Canada Mortgage and Housing Corp. (CMHC) released a doomsday-style housing forecast May 27 that envisioned a nightmare collapse of the housing market with national sales dropping up to 29 per cent, starts plunging by from 50 per cent to 70 per cent and average house prices dropping as much as 18 per cent with no real recovery until 2022.
“Canada will see a historic recession in 2020 with significant falls in indicators of the housing market,” stated the Housing Market Outlook special edition spring 2020.
Bob Dugan, CEO of CMHC was quick to add the disclaimer that , “this housing outlook is subject to unprecedented uncertainty due to the pandemic” during a conference call with media.
The report states that Western Canada will be hit particularly hard, due to the Prairie provinces’ reliance on the resource industry and British Columbia’s exposure to the tourism and hospitality sector, which have been hammered by the global COVID-19 pandemic.
But CMHC’s uncertainty about its forecast is well placed, according to residential industry experts, who say there are early, positive signals that the current downturn could be brief, if brutal.
“We are already seeing inquires from home buyers up 5 per cent from pre-COVID levels,” said Elton Ash, Western Canada executive vice-president for Re/Max.
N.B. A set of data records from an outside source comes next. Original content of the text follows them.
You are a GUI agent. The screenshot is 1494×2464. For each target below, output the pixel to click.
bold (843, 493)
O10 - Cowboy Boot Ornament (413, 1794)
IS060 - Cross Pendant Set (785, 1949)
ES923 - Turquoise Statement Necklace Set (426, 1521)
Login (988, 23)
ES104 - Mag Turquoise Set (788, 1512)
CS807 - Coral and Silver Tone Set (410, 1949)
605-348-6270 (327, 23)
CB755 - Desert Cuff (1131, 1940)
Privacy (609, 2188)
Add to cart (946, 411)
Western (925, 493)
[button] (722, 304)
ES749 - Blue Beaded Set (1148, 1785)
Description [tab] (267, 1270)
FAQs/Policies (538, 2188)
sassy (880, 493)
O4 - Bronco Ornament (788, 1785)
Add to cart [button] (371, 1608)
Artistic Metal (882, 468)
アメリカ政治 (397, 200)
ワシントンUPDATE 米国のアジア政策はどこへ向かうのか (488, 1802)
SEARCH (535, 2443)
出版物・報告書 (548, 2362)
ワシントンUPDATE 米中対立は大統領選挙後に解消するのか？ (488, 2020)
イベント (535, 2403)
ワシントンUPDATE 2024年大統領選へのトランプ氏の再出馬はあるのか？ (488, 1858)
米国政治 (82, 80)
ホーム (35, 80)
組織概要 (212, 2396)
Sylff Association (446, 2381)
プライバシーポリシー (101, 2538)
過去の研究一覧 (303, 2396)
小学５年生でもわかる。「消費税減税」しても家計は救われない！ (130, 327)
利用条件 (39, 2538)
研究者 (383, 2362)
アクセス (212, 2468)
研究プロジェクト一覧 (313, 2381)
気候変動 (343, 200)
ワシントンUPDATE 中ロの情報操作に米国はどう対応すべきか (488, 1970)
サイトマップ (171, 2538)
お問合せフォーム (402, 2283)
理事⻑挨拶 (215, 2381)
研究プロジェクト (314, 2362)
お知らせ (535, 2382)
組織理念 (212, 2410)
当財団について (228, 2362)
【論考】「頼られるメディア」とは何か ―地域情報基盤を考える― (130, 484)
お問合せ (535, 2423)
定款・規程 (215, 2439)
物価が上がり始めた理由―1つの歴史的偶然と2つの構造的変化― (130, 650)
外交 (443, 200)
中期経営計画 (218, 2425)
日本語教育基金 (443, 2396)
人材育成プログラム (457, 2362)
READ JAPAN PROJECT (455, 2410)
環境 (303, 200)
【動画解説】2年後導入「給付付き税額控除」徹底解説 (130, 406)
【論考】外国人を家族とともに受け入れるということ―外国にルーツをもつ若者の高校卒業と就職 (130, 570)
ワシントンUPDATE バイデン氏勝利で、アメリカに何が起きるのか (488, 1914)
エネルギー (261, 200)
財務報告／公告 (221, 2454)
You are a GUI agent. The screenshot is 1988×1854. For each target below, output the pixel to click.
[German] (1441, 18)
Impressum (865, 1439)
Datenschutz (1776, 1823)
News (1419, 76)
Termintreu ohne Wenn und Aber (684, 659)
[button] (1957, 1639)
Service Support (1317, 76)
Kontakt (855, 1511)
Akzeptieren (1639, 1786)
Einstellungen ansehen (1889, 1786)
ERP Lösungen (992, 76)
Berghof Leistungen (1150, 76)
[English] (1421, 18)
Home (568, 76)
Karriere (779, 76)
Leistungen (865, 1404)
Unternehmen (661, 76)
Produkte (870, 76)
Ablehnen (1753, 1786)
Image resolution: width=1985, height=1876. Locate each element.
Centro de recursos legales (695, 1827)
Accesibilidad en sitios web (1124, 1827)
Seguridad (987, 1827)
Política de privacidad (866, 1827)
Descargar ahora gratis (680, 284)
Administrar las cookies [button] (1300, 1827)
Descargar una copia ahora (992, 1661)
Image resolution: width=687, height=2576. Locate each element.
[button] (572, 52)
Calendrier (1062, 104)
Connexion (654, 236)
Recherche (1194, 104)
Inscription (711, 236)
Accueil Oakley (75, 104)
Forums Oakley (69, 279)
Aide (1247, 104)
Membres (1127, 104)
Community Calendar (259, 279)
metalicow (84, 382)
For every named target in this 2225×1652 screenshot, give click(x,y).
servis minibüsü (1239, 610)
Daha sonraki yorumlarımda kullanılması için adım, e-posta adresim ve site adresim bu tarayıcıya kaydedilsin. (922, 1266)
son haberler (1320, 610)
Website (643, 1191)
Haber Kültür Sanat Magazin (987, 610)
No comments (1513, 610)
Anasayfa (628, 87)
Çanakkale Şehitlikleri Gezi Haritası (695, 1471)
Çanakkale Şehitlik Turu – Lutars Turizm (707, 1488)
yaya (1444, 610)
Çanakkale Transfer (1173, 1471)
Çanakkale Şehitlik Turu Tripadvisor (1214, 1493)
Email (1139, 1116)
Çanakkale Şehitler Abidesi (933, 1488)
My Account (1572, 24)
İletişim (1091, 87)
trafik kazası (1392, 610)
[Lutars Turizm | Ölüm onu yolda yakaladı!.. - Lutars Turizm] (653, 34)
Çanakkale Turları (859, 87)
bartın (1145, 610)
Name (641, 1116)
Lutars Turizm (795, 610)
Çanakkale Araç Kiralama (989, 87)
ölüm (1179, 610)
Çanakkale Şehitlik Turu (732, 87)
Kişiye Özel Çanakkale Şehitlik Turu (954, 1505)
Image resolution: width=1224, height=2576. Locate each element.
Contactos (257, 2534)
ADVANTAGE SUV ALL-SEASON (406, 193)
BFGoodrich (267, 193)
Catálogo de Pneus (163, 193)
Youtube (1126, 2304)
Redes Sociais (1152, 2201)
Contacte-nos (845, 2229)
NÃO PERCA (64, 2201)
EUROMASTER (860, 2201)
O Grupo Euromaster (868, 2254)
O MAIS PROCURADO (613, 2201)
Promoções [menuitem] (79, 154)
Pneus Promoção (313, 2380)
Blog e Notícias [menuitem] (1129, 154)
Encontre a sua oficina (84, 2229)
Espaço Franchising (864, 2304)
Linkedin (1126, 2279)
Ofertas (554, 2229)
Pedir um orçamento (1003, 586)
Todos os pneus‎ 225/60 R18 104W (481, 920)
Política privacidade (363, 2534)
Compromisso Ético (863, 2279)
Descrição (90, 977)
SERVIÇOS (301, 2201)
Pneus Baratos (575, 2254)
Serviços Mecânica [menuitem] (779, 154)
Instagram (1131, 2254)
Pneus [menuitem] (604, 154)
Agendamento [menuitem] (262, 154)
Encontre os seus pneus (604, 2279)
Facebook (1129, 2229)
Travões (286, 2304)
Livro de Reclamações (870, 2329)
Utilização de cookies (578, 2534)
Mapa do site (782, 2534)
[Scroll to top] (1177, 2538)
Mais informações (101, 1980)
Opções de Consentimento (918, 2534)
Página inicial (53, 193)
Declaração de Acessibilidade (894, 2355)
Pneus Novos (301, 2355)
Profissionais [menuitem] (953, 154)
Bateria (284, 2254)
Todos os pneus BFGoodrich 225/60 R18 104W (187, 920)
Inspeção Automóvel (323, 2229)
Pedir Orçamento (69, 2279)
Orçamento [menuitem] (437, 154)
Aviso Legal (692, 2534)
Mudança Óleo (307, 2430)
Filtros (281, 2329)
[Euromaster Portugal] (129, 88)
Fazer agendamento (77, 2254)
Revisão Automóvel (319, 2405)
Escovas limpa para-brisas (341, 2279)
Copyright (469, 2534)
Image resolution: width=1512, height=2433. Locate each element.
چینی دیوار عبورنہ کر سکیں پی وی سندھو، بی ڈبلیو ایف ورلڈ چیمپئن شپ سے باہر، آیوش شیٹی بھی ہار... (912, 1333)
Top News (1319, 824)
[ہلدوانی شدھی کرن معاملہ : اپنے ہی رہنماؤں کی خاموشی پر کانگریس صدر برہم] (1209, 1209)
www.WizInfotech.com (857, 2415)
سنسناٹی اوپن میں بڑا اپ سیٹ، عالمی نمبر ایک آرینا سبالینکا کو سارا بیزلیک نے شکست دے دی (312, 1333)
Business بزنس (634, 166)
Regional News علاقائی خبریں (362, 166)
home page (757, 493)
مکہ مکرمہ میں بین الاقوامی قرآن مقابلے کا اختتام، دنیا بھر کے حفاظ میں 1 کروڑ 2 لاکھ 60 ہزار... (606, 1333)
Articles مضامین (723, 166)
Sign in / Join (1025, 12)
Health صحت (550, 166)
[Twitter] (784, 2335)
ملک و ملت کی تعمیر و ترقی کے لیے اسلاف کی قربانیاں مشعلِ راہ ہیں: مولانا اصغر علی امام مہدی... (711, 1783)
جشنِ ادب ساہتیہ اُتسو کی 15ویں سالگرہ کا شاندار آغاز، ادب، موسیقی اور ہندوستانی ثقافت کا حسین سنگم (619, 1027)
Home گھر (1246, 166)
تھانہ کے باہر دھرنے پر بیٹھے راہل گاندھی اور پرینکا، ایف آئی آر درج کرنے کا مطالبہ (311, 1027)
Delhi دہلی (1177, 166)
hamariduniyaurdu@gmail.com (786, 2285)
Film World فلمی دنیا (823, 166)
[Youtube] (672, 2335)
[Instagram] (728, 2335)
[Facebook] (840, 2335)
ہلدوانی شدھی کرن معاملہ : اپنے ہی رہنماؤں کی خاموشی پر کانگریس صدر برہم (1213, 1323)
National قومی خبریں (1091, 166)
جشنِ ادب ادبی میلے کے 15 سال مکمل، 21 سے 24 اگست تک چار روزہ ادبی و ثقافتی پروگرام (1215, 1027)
Ash noted that the high level of housing sales at the start of this year is an indication of coiled demand that will lead to a quicker recovery than most expect. Ash is particularly bullish on Metro Vancouver, noting benchmark home prices increased in April and May, compared to a year earlier, even as sales crashed in the face of the pandemic.
“To see the price drop that CMHC is suggesting is unrealistic,” Ash said. He sees downward price adjustments in B.C. of perhaps 5 per cent to 10 per cent, depending on the region.
“Yes, there has been some economic pain, but not to the extent that CMHC is suggesting,” he said.
Ash added that realtors and consumers have widely embraced the latest technology for virtual home tours, listings and communication, which has allowed many home transactions to proceed.
Brendon Ogmundson, chief economist of the BC Real Estate Association, is also confident that the “resiliency” of home buyers will lead to recovery later this year, following the plunge in housing sales with the arrival of COVID-19.
“We should be happy sales only fell by 50 per cent when you consider this is a global pandemic,” he said. Ogmundson said home prices in B.C. will remain fairly stable because the number of homes for sale has declined nearly 25 per cent because of social distancing. In April, he added, the benchmark provincial home price was 7.8 per cent higher than in April of 2019.
BCREA expects a sales recovery to begin in the second quarter, fed by “super low mortgage rates and pent-up demand,” Ogmundson said,
Ogmundson also noted that the majority of lost jobs are in the lower-end of income levels. “This will have more of an impact on the rental housing market rather than those buying homes,” he suggested.